Please rewrite the lines from the line with "Given: Close the" to the line with "Looking at the" as a two-column CSV with the columns request and answer, one row per request, each field quoted and with line breaks replaced by spaces. Leave out the pictures.

RECORD LIST –
(begin)

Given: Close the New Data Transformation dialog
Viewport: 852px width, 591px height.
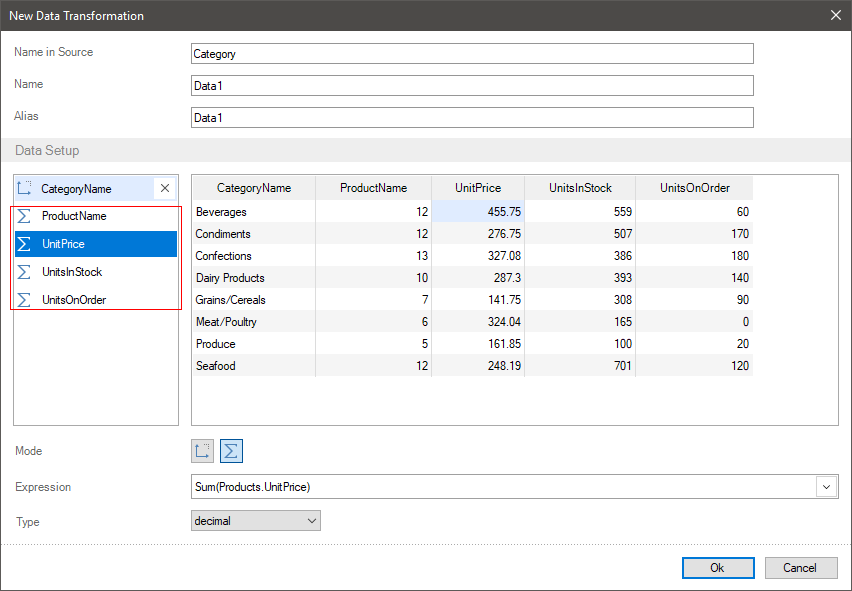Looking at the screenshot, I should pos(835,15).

(end)
(begin)

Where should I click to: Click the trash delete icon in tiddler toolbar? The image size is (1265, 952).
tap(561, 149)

(end)
(begin)

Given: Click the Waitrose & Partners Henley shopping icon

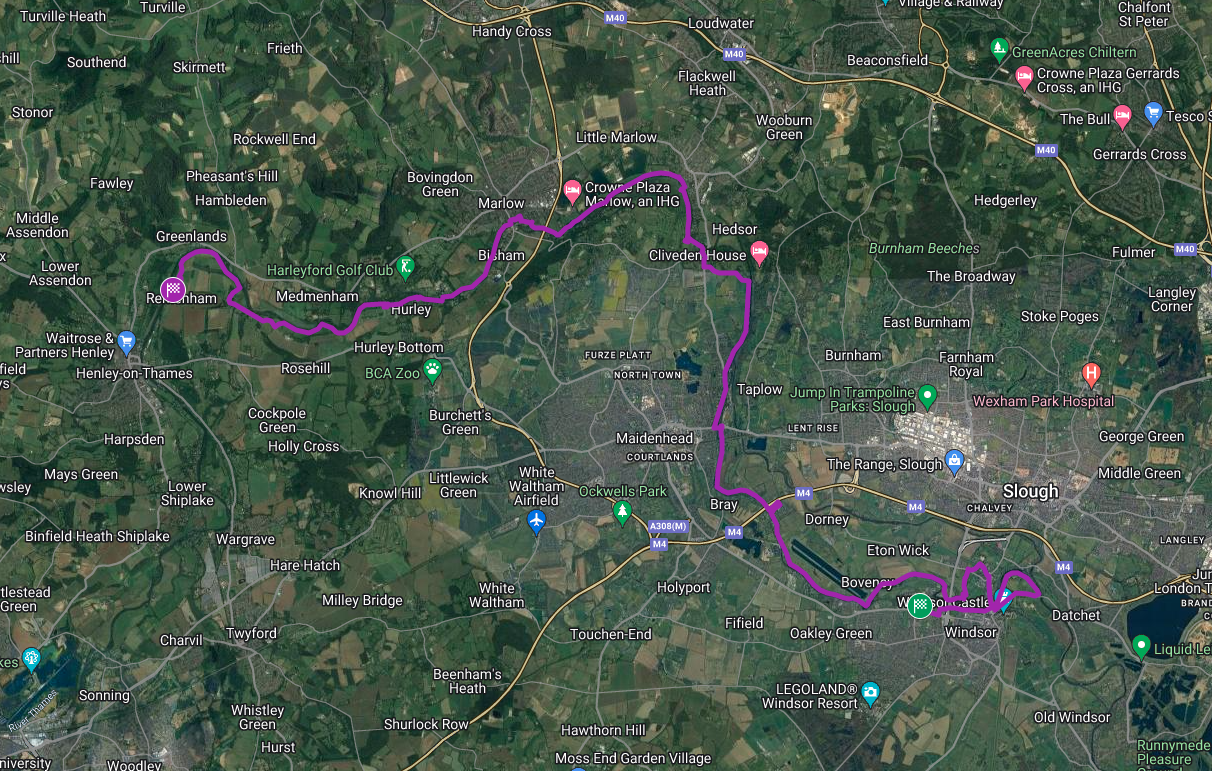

(end)

CORRECT ANSWER –
request,answer
"Given: Close the New Data Transformation dialog Viewport: 852px width, 591px height.","Looking at the screenshot, I should pos(835,15)."